3) The role: scope, skills, and what “good” looks like

In London agencies, the implementer role tends to be mis-hired in two directions: either as a pure automation builder (who can ship but can’t navigate stakeholders), or as an “AI lead” (who can evangelise but can’t ship). The sweet spot is a builder with operational empathy.

A helpful mental model: you’re hiring someone who treats internal workflows like a product. They care about onboarding, reliability, versioning, and metrics — because those are what make adoption stick.

Capability What great looks like in practice Red flags
Workflow design Can map current state, remove steps, and define a v1 that can ship in weeks (not quarters). Writes clear SOPs. Wants to rebuild everything, or can’t describe the workflow without abstract jargon.
Automation tooling Comfortable with Make/Zapier/n8n, webhooks, APIs, and basic scripting. Implements retries, error logs, and alerts. Only “happy path” builds. No monitoring, no rollback plan.
LLM integration Uses templates, evaluations, and guardrails; knows when to constrain output vs when to allow creativity. Believes prompting is the whole job. No approach to hallucination handling or QA.
Data literacy Defines baselines and impact metrics (cycle time, touches, rework rate, hours saved). Can instrument adoption. Talks about “productivity” without measurement.
Stakeholder management Can run discovery, get buy-in from Delivery/AM, and set expectations. Ships with the team, not to the team. Blames users for not adopting; can’t translate across functions.
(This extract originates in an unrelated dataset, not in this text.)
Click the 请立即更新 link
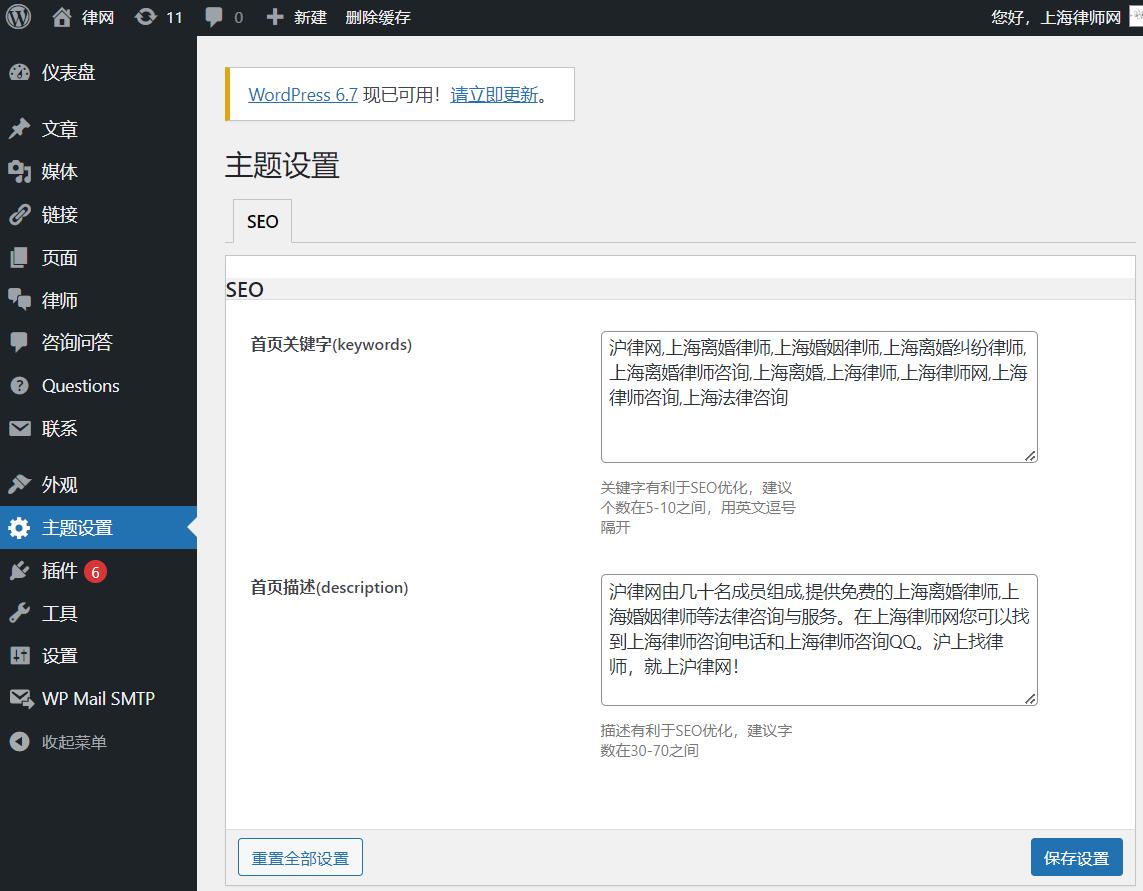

Where this role should sit

For agencies, this hire is most effective when it sits close to the work: Ops, Delivery Ops, or Reporting/Analytics Ops. If it sits in an “innovation” corner, it risks becoming a demo factory. Implementation is a service to delivery — and needs executive cover when it changes processes.


4) A hiring scorecard you can use in interviews

The most reliable way to identify implementers is to interview for shipping behaviour. You want evidence of messy real-world deployment: versioning, training, and measurable outcomes. Below is a scorecard you can adapt.

Scorecard categories (0–3 each)

  • Shipped automations: Can show 2–3 workflows in production and explain the before/after.
  • Reliability thinking: Logging, retries, monitoring, access control, change management.
  • Quality controls: How they handle wrong outputs; review loops; “definition of done”.
  • Adoption & enablement: Training, documentation, stakeholder mapping, comms.
  • Measurement: Baselines, impact metrics, and honest reporting when results don’t materialise.

Interview questions that force specificity

Use prompts that make hand-wavy candidates uncomfortable — in a good way:

  • “Show me the workflow map before and after. What step did you delete entirely?”
  • “What was your baseline metric, and how did it change after four weeks?”
  • “What went wrong in the first release? What did you change?”
  • “Where do humans still need to be in the loop — and why?”
  • “What’s your approach to sensitive client data in plugins and third-party tools?”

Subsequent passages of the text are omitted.